Egerton connaissait beaucoup sir Herbert, qui, pendant une conversation qu’ils eurent ensemble à la caserne de F***, lui raconta sa propre histoire ; mais le hasard fit qu’il ne nomma point le libérateur de la belle en détresse. Egerton se garda bien de laisser paraître l’intérêt qu’il prenait à ce récit ; mais, craignant de se trahir, il chercha à faire prendre un autre tour à la conversation, et il n’apprit ni le nom de celui qui avait arraché Julia de ses mains, ni ce qu’était devenue cette dernière ; mais, comme il jugeait les autres d’après lui, il supposait qu’elle n’avait point gagné au change en se mettant sous la garde d’un militaire inconnu.

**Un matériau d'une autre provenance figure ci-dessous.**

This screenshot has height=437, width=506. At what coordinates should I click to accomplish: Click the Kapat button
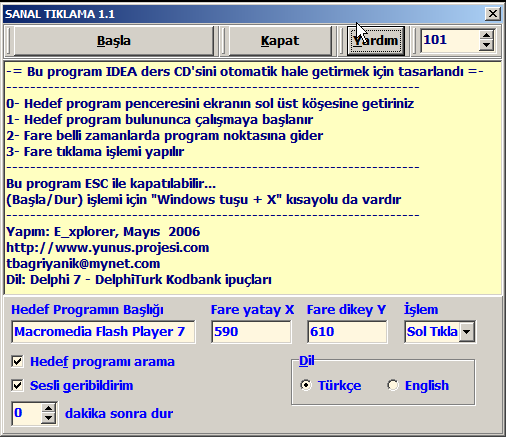coord(280,41)
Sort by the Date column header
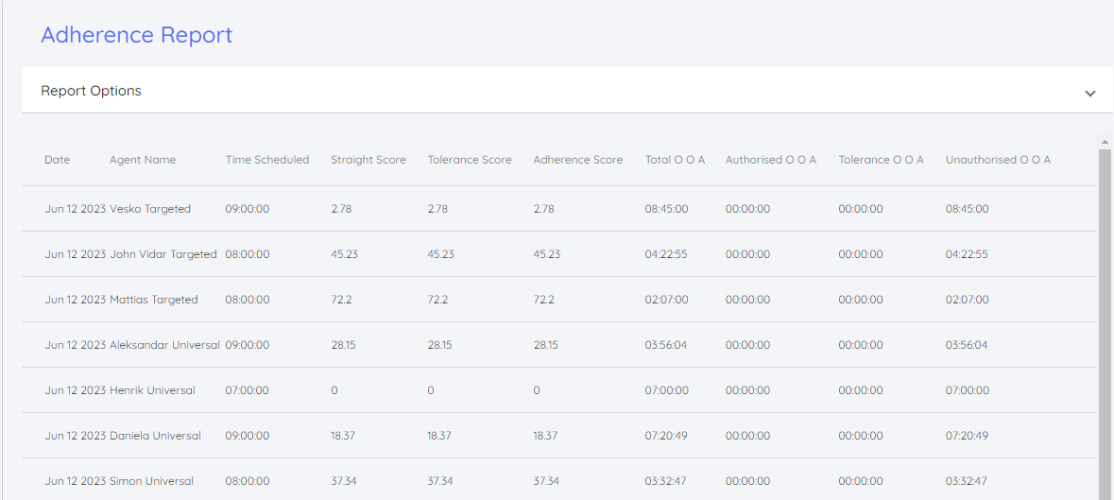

Il avait eu plusieurs motifs pour venir dans le Northampton : d’abord il désirait se soustraire pendant quelque temps aux poursuites de ses créanciers ; ensuite Jarvis avait pris tout à coup une violente passion pour le jeu ; il jouait mal, quelle bonne connaissance pour le colonel ! Enfin, dans l’état précaire de ses affaires, la fortune de miss Jarvis ne lui paraissait pas à dédaigner.

Mais dès qu’il vit les filles de sir Edward, les beautés de la Cité perdirent tout leur attrait à ses yeux ; bientôt il prit une sorte de goût pour Jane ; elle était bien plus aimable et au moins aussi riche que les miss Jarvis, et puisque ses parents imprudents se contentaient de voir qu’il avait l’extérieur et les manières d’un gentilhomme, il se détermina à en faire sa femme.

Lorsqu’il vit Denbigh pour la première fois, il ne put le méconnaître, et il lui fut impossible de cacher l’impression que lui causait sa vue. Il n’était pas sûr de n’en avoir pas été aperçu à son tour, et dans cette supposition, sa réputation et sa fortune étaient au pouvoir du libérateur de Julia, qu’il apprenait enfin se nommer Denbigh.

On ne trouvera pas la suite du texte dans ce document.